Your eyes have adjusted, now, to the dimmer artificial light here in the inside passenger cabin. Above your head approximately somewhere are Bob, the owner of the Diamond Ranch High School class ring, Joan, the captain of this boat, one of her two—that you’re aware of— crewmembers, four high school boys, and more seagulls and blinding white than you care to think about.

Someone on this boat is a murderer. It isn’t you—that much, and not much else, you’re sure of.

Before you is this woman and the boy on her lap who, apparently, told the captain that he’d seen you push the old woman overboard and into the Pacific. The woman is looking up at you angrily and the boy is likewise looking up at you. You open your mouth to speak.

What you do know is this: Marjorie Shorter was on the open-air deck with you when the majority of the boat’s passengers went down the two ladders to the V-shaped bow to look at porpoises skipping in the water alongside the prow of the boat. She spoke to you briefly as this boy and the woman (who you’ll just assume is his mother) left as well. You went down to the bow soon after and as far as you can remember there was no one else on the open-air deck aside from Mrs. Shorter when you left—but you weren’t paying much attention at the time. In the next few minutes her neck was broken and she was bobbing in the boat’s wake. At some point while she was up on the open-air deck, she or Bob or some third person dropped Bob’s ring, which you found.

Your mouth is still open. You try to sound polite and official. You keep your voice low. ‘Your son seemed to be in some distress earlier,’ you say. You paste a fake half-smile on. ‘Understandably, of course! Another passenger suggested I may have inadvertently alarmed him somehow, and while I don't know if that's actually the case, I thought it would be best to make sure that the two of you are alright and see whether there's anything I can do to help you.’

She continues to stare at you. Her eyes are a deep brown.

You are beginning to wonder why you’re even trying to speak to her. The boy is doing something with his fingers that looks like each of his hands is climbing up the other vertically into the air in front of his face.

‘Ma’am?’ you say.

‘No you cannot help us,’ she says, finally. She speaks with some kind of faintly lyrical accent. ‘This boy is afraid of you. I ask you please not to make him more afraid.’

The boy looks fine, but you decide not to press the issue. You try again. ‘I’m very sorry that your son is frightened,’ you say. ‘I was just hoping that you or he could help me understand what happened earlier so that I can talk to the captain and get the boat underway again.’

She snorts a bit of laughter. ‘Help you understand,’ she says. ‘I saw you with the woman. I saw you talk to her, I saw you the last one with her.
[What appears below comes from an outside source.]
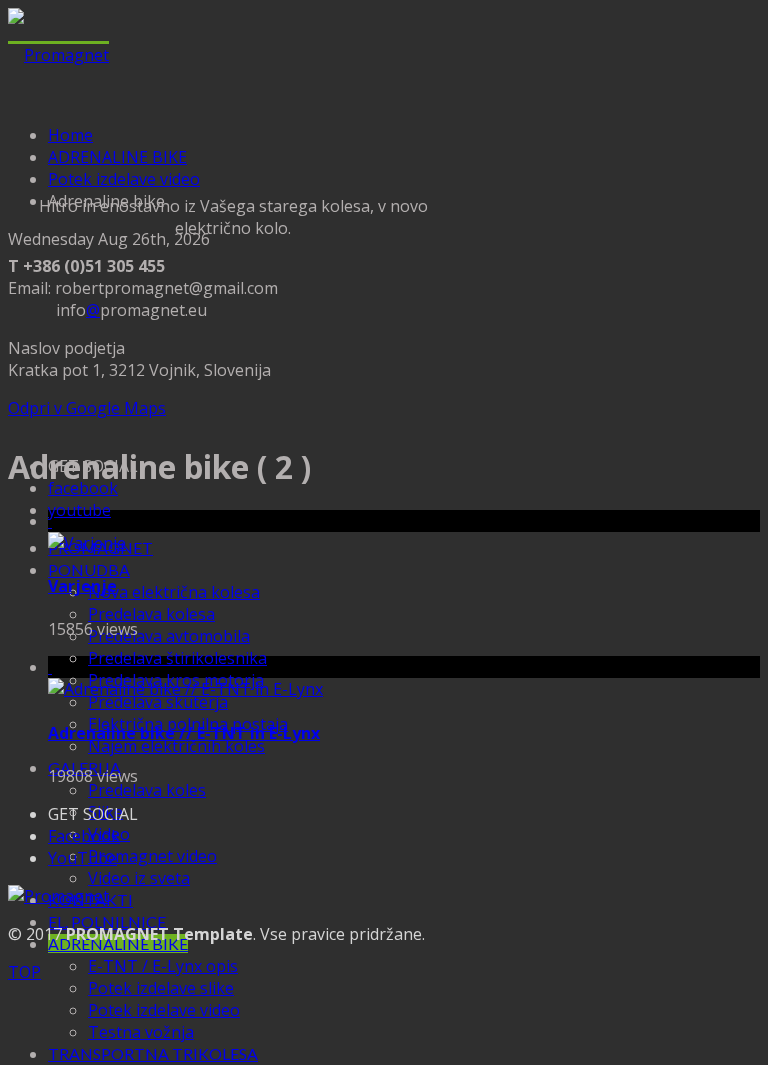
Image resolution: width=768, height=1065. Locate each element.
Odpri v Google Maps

The boy saw you as well. You do not need our help to understand. We do not need your help either. And your friend the boat captain does not need our help either.’
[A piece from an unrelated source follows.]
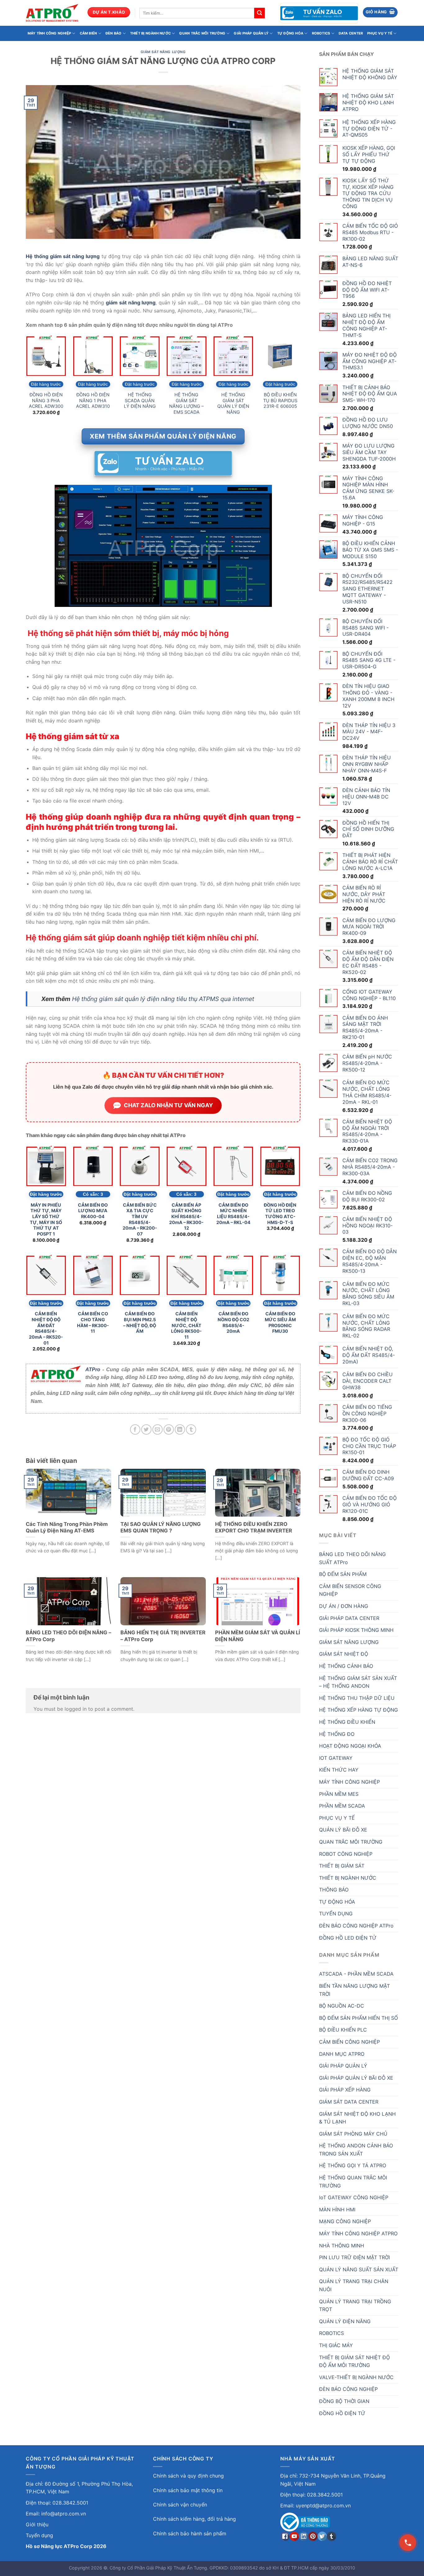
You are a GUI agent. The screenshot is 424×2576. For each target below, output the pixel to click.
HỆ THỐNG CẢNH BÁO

‘I’m sorry,’ you say again. ‘I don’t really know the captain and I don’t think she likes me very much.’

‘Mommy the boat should go,’ the boy says on the woman’s lap. He turns his body toward hers and nestles slightly into her chest.

‘Shh,’ she says, her chin tucked down. Her eyes tilt up at you. ‘I do not know what that woman did to you or your boat captain.’

‘I want only to help,’ you say.

‘Ha,’ the woman says. ‘This is also what the boat captain said to the old woman. Your kind of help no one needs. Please leave us. Thank you.’

The sun flashes off the peak of some wave far off outside the tinted windows of the passenger cabin and you turn your head toward the ocean and there is nothing out there but water and even far away, hidden neatly beneath the gradual curve of the horizon, only more ocean, all the way down to Antarctica, the world unchanging and blank in a straight line. You look back at the woman and you do not think there is much else that you can say to her right now. You hold your notepad up again look at the bottom line that you’ve written— Boy – witness? and can’t decide what to do with it. You are still standing above this woman and her son and the absence of the high school class ring in your pocket feels weighty—when you had it, it felt like a solid clue, the sort of thing that would be the first of many, a tactile accumulation that would slowly and inexorably lead you to some kind of solution. Now there is nothing in your possession but a cheap ballpoint pen and a notepad with far too few scribbles on it.

Something occurs to you. ‘You saw the captain speak to the old woman?’ you say.

The woman seated in front of you closes her eyes lightly and rubs the boy’s back through the fabric of his blue teeshirt. ‘You know that they fought very loudly,’ she says. ‘Yet why do you ask me this?’

You write one more word on your notepad on the right-hand side: Captain. You click the cap back on your pen. ‘Thank you,’ you say to the woman. ‘And I’m sorry, again. If you need anything, look for me.’

Close behind you is the Earth sciences teacher, Rick Chavez. Across the cabin is the crewman with the clipboard, eying Gavin, the pest. You turn to go. Mrs. Shorter’s daughter and her boyfriend are standing and heading out the door to the bow. His arm is around her side, and her arms are folded tightly. You clip your ballpoint pen to your notepad and take a breath.